NVIDIA and AMD AI accelerators already use CoWoS-L. Meta MTIA 400 also uses the technology, and AWS and Microsoft are expected to adopt it in 2027. Those design wins establish a production direction, but they do not create a standard interchangeable bill of materials. Die count, HBM generation, bridge placement, substrate stack-up and test coverage remain platform-specific.

HBM expansion creates linked bottlenecks

Adding HBM increases bandwidth and capacity, but it also expands power, cooling and routing demands. Interposer density, microbump pitch, substrate layers and power integrity must move together. A shortfall in one parameter can force lower frequency, fewer interfaces or a delayed qualification cycle. HBM availability alone does not guarantee a shippable accelerator.

The procurement unit is therefore the qualified package configuration, not an isolated compute die or memory stack. Supply depends on assembly slots, known-good-die matching, package yield, final test and OEM platform validation. Inventory in one component cannot automatically substitute for a missing capacity window elsewhere in the package flow.

EMIB-T competes through localized bridges

Larger CoWoS-L structures raise package cost, while constrained TSMC capacity creates an opening for Intel EMIB. EMIB reduces reliance on a large full silicon interposer by embedding local silicon bridges in the package substrate. The potential advantage is lower interposer area and cost. The tradeoff is that overall performance depends more heavily on substrate routing density.

Intel has been improving line-and-space and microbump specifications and is developing EMIB-T with through-silicon vias. TSVs shorten signal paths and improve module performance. TrendForce expects Google to adopt EMIB-T in 2027, while AWS is testing EMIB. A move between CoWoS-L and EMIB-T still requires architectural changes, new package design rules and a fresh qualification path.

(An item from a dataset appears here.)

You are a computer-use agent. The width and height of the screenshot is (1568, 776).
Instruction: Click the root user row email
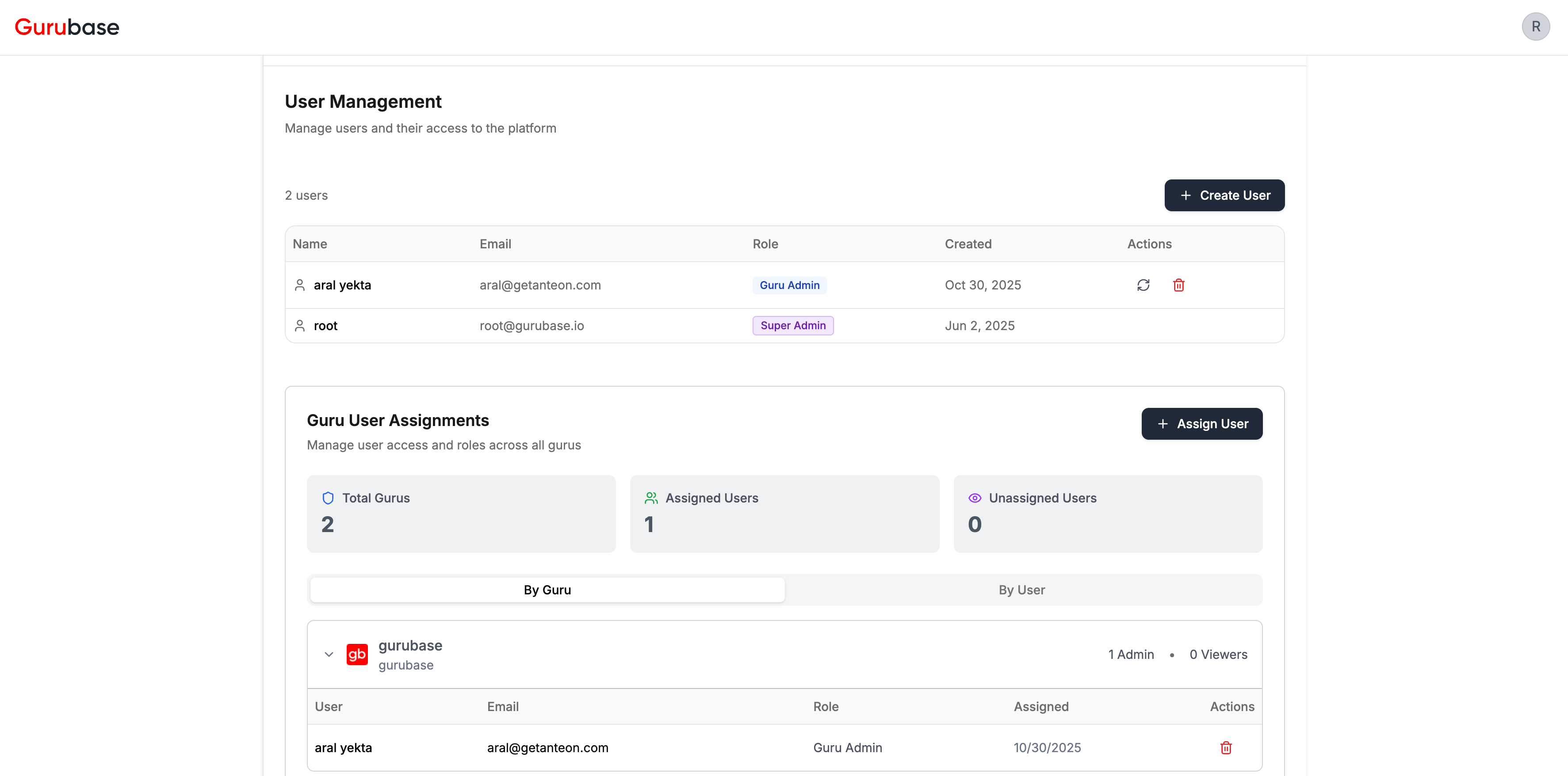click(x=532, y=326)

Demand reaches several packaging routes

TrendForce expects NVIDIA high-end GPU shipments to grow about 30% year over year in 2026. AMD is pushing the MI400 and MI450 families from the second half of 2026. Google TPU v7 is expected to lead cloud-developed ASIC volume and growth, while AWS systems move toward Trainium v3. Microsoft and Meta remain more dependent on GPU servers, although their custom silicon plans continue.

This demand mix loads CoWoS-L, CoWoS-S and competing bridge technologies differently. A GPU platform with many HBM stacks cannot be mapped directly onto a smaller inference ASIC. Capacity announcements should be read by process, package family, qualified customer and ramp phase. Nominal wafer or assembly capacity is not the same as output at target yield.

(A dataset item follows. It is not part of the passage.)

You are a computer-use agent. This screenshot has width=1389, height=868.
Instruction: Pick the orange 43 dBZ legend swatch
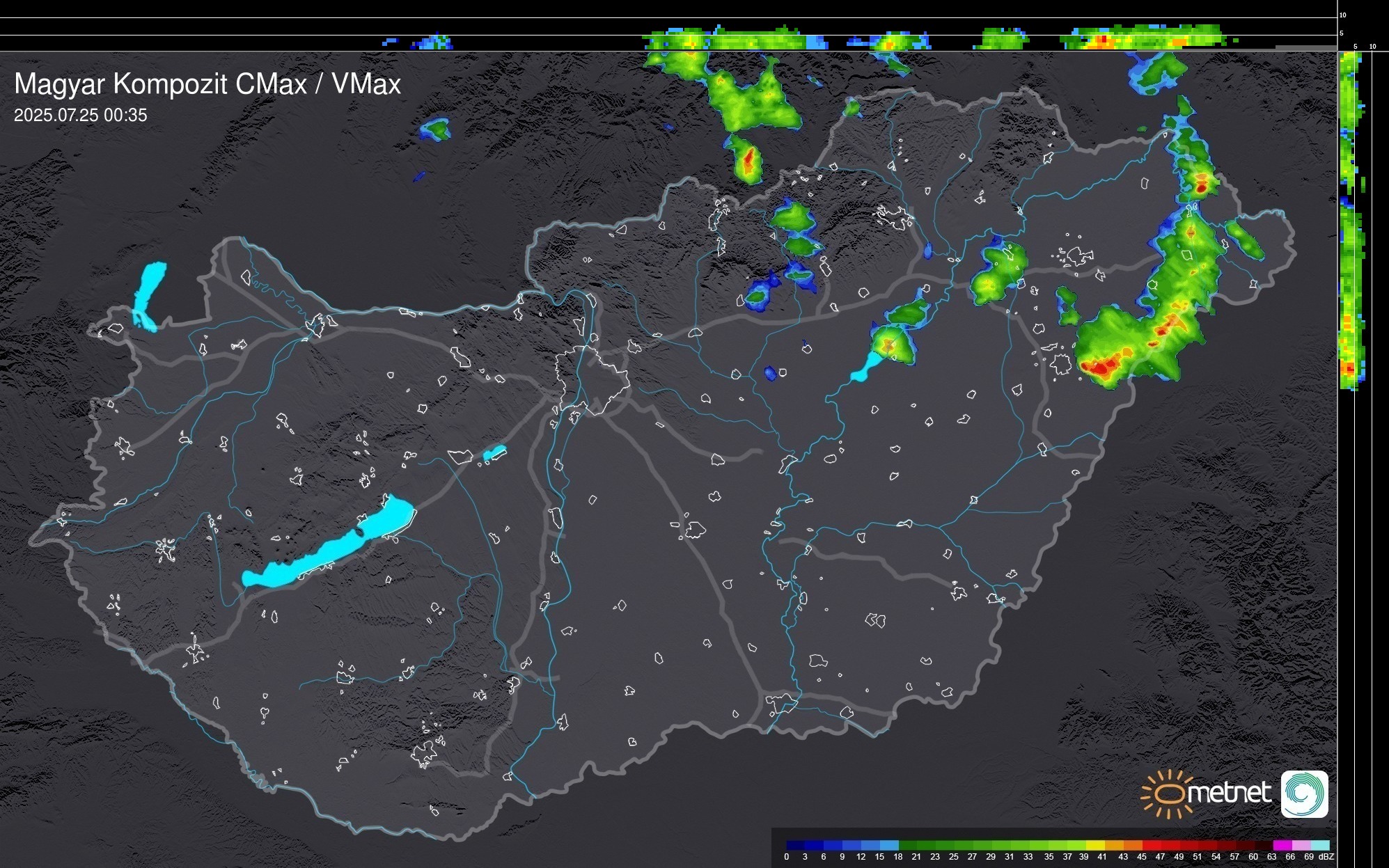1132,845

Qualification defines the 2027 window

TrendForce expects CoWoS-L to remain the mainstream AI packaging technology through 2028 because of maturity and yield. The relevant 2027 evidence includes production ramp rates, substrate supplier qualifications, HBM configurations, thermal limits, reliability results and final-test throughput. Public adoption plans mark design direction; committed production dates and qualified part configurations mark supply.

EMIB-T can capture programs where cost and interposer area matter, but its substrate routing and ecosystem maturity need platform evidence. CoWoS-L retains a larger installed base and established yield learning. The two routes are likely to coexist because cloud ASICs, GPUs and rack-scale systems place different priorities on density, cost, schedule and supplier concentration.

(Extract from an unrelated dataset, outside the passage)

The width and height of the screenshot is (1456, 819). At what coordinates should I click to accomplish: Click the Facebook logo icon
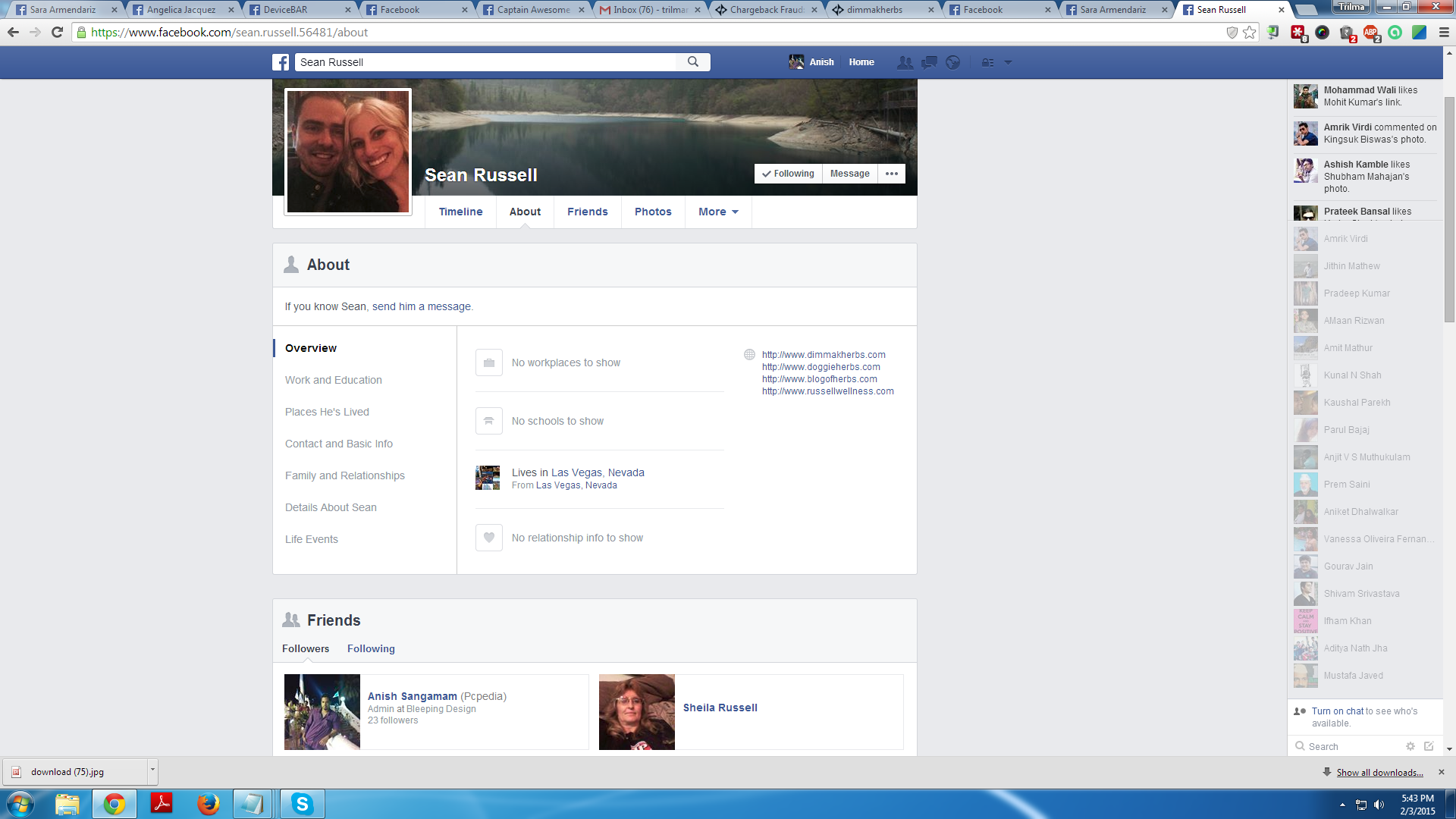point(281,62)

Procurement boundaries remain product-specific

Advanced packaging tightness does not imply a universal shortage across semiconductor packaging. CoWoS-L primarily serves large AI accelerators and selected cloud ASICs. Analog ICs, MCUs, power devices and most consumer components use different assembly lines and materials. Price and lead-time conclusions must stay tied to a specific package architecture and customer program.

The most useful checkpoints are qualified CoWoS-L ramp capacity, substrate readiness, HBM stack count, EMIB-T tape-outs, final-test expansion and OEM platform launches. AI package supply is increasingly determined by synchronized yield across several expensive components. That shift makes configuration-level evidence more valuable than aggregate capacity claims.